A 1,500-year-old skeleton suggests that leprosy may have spread to England from Scandinavia. The bones of the male skeleton show changes consistent with the disease, scientists found, including a narrowing of the toe bones and damage to the joints.

DNA and isotope analyses confirm the leprosy diagnosis and suggest that the man was from southern Scandinavia, possibly the region that is now Denmark. The strain of leprosy he carries dates to the fifth or sixth century A.D.

“We didn’t expect to find leprosy at this early stage in Britain,” said Sonia Zakr­zewski, a bio-archaeologist at the University of Southampton in England and one of the study’s authors. She and her colleagues reported their conclusions in the journal PLOS One.

The skeleton was discovered in Great Chesterford in Essex, England, during the 1950s.
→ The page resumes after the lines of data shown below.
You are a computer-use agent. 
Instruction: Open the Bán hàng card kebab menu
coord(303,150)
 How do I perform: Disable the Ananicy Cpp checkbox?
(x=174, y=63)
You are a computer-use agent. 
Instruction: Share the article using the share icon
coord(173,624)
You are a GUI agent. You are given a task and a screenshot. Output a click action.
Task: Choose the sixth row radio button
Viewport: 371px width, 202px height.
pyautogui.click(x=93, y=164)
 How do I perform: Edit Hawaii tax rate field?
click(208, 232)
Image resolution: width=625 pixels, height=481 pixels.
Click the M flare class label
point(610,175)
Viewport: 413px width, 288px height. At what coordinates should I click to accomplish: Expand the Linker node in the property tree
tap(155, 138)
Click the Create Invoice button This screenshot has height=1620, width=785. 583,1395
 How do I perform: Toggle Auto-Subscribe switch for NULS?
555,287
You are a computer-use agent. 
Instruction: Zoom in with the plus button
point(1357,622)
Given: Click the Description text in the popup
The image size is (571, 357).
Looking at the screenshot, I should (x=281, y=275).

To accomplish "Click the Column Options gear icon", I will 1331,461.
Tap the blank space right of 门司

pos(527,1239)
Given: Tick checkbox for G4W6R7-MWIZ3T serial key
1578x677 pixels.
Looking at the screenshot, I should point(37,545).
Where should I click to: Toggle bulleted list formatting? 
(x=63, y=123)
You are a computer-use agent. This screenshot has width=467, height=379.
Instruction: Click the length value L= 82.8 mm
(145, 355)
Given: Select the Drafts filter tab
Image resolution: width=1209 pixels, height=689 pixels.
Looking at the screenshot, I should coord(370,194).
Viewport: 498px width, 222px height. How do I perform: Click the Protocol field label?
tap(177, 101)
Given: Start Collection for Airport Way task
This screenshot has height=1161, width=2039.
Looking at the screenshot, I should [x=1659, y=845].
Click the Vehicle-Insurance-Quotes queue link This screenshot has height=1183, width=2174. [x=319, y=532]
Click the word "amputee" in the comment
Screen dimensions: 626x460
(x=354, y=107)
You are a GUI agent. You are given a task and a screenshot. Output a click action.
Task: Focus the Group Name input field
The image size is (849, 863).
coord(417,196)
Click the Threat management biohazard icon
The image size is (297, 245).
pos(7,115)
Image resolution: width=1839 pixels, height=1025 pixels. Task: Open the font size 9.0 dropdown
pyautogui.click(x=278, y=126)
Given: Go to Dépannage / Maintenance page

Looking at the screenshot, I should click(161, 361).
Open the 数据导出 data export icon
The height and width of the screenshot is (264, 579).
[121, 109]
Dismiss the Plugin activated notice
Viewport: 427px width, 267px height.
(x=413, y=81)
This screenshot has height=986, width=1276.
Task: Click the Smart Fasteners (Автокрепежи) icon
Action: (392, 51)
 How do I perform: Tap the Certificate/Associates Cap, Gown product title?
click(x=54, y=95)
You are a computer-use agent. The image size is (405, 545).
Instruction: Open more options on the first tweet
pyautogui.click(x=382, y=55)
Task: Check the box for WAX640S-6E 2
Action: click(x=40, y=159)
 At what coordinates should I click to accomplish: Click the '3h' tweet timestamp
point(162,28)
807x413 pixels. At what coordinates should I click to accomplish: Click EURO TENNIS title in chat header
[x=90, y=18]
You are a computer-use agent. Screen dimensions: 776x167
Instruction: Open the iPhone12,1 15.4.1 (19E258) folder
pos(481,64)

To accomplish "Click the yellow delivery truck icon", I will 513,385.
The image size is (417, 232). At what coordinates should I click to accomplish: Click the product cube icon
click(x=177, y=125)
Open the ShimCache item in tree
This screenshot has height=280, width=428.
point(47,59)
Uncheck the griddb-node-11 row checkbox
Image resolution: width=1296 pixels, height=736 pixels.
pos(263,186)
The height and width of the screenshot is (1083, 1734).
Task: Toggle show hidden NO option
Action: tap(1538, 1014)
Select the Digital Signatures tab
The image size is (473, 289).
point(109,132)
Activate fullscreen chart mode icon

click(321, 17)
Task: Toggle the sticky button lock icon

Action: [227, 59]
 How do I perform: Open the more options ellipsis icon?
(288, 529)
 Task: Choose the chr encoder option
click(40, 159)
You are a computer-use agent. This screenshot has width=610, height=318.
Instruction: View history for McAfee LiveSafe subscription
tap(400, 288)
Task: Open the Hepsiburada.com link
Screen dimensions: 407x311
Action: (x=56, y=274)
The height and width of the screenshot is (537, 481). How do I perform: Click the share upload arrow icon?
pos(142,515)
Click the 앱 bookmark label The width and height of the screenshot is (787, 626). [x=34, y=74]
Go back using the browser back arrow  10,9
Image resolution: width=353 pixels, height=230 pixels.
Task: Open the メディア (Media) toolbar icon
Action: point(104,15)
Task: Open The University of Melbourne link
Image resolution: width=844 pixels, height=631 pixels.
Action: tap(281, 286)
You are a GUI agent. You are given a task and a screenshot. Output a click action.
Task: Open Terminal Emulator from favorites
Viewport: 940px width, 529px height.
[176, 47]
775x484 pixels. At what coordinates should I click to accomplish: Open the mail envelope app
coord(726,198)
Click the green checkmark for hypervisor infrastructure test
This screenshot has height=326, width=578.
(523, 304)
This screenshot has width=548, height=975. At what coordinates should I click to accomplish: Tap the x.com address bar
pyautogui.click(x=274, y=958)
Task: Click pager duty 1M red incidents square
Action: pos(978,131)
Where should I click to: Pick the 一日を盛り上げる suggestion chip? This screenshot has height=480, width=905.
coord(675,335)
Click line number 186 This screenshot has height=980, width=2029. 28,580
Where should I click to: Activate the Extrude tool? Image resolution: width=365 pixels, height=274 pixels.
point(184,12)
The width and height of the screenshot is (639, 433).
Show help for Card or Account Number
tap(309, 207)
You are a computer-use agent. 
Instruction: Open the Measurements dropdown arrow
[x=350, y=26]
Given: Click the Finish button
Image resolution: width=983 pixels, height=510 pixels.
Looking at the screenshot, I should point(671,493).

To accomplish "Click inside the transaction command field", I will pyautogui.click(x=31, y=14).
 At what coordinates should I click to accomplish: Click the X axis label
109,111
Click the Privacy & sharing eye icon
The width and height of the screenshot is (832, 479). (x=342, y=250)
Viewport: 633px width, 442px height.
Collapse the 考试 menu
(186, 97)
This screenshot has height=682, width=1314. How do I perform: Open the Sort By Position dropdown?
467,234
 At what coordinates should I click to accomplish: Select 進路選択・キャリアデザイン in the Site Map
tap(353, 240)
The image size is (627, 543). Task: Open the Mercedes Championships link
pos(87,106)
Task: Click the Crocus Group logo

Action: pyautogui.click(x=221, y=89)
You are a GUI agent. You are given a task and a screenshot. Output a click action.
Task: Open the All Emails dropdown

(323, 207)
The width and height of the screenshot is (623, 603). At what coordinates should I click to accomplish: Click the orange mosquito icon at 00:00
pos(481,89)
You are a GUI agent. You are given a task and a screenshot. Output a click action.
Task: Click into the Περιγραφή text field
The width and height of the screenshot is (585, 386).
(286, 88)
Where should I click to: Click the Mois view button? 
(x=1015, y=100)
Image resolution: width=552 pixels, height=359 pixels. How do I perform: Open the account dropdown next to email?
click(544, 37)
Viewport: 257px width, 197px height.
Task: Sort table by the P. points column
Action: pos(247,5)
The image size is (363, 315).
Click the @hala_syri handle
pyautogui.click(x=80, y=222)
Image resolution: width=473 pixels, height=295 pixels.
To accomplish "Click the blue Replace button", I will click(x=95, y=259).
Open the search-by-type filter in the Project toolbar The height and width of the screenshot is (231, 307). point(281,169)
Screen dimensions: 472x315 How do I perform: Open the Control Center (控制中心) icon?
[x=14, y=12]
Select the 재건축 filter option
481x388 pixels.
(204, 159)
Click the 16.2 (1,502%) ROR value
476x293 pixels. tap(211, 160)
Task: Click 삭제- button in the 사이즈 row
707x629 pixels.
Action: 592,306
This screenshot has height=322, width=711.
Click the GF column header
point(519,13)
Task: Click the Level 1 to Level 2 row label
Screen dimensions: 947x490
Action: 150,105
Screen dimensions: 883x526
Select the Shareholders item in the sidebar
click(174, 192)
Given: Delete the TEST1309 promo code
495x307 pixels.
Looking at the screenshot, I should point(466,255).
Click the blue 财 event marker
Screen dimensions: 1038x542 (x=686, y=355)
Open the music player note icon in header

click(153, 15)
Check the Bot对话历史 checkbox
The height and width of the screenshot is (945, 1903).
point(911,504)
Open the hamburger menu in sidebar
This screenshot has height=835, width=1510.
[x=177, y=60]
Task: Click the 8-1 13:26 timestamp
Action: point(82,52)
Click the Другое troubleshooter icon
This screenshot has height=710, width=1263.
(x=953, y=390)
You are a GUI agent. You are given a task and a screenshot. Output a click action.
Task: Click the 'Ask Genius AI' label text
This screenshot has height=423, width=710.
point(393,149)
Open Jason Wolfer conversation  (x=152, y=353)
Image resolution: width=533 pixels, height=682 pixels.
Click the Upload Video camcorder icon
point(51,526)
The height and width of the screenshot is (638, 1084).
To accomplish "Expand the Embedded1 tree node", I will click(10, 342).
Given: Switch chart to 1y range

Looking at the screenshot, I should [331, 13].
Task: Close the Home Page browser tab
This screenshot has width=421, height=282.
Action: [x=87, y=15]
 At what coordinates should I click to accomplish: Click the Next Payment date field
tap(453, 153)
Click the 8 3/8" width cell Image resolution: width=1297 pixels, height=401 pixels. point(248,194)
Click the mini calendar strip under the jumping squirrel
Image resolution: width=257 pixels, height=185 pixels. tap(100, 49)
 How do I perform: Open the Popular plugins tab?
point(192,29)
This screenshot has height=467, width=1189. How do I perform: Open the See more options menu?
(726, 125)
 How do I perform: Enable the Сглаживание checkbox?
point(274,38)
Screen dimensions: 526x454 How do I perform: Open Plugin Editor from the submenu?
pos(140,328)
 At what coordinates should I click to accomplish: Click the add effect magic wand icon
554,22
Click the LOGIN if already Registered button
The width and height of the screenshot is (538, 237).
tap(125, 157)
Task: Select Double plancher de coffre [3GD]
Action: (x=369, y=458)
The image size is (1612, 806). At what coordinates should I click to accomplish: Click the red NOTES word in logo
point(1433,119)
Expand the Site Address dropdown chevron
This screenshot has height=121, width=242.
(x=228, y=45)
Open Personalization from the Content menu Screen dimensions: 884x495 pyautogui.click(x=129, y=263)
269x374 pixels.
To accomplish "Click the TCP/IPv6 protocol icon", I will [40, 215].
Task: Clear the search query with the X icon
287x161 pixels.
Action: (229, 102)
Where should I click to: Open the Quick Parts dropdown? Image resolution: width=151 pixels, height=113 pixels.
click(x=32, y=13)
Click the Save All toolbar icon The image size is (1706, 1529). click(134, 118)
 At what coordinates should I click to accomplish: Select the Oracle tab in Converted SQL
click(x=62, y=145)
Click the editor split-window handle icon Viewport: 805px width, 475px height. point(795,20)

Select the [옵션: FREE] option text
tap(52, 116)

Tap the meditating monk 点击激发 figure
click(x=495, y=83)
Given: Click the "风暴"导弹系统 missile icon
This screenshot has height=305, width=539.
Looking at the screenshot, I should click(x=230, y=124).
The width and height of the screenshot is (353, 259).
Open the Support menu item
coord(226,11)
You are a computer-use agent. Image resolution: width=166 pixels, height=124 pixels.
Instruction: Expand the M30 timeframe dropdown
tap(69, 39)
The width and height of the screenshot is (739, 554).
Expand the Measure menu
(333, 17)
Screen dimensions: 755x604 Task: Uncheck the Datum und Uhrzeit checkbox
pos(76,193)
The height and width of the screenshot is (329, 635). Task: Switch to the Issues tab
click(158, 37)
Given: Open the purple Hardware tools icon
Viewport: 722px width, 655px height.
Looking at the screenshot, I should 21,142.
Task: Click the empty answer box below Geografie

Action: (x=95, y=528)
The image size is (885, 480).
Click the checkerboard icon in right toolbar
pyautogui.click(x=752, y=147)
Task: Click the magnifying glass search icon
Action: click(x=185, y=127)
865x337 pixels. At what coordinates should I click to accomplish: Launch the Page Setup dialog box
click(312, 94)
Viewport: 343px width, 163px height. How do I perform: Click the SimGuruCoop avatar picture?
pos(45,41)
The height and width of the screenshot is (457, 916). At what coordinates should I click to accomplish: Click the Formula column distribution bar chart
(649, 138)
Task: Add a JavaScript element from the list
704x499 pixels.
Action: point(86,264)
The findings make a strong case for researchers to revisit museum collections and perform DNA analyses on skeletons that were discovered long ago, Zakrzewski said.

 

Beetle found, no sign of relatives

A newly identified beetle species in the wetlands of South Africa has no direct relatives on the continent, a study reports.

“To the uninitiated, it looks like yet another black beetle,” said David Bilton, an aquatic biologist at Plymouth University in England and an author of the report, published in Systematic Entomology. “The thing that’s interesting about this one is that it doesn’t have any relatives in the whole of South Africa.”

The diving beetle, Capelatus prykei, is about two-fifths of an inch long — large compared with other diving beetles. Although diving beetles are found worldwide — there are more than 4,000 species — DNA analysis revealed that the new species has no relatives in Africa. “Its closest relatives are in Australia and New Guinea, and in the Mediterranean,” Bilton said.

The beetle lives in the fynbos, an ecosystem in the Western Cape of South Africa. The climate is similar to the Mediterranean’s, contributing to great biodiversity. The region has also been climatically stable for about 9 million years, making extinctions rare.

The researchers know of only one living population of Capelatus, in Table Mountain National Park in South Africa. Other populations may have died out because of urban development, Bilton said.

 

Evidence of particle decay

Smashing protons together in search of strange particles, scientists at the Large Hadron Collider near Geneva said they have discovered signs of particle decays that have long been predicted, but have never before been seen.

The decay pattern of the two B mesons, described in the journal Nature, could help researchers test the limits of the standard model of particle physics and probe unexplained cosmic phenomena, including the existence of dark matter and the dearth of antimatter in the universe. Three years after the discovery of the Higgs boson — a find that earned the theorists who predicted its existence a Nobel Prize — CERN’s Large Hadron Collider has been upgraded to search for particles at even higher energies than before.

 

Wearing red may alter perception

Heads up, men : Pulling on a bright red shirt in the morning may change the way people perceive you.

According to a study published in Biology Letters, most of us think men dressed in red look more aggressive, dominant and angry than if they were clad in gray or blue.

The research team, led by anthropologist Diana Wiedemann of Durham University in England, points out that male zebra finches with red leg bands get more access to resources, and some monkeys have been known to avoid people wearing red.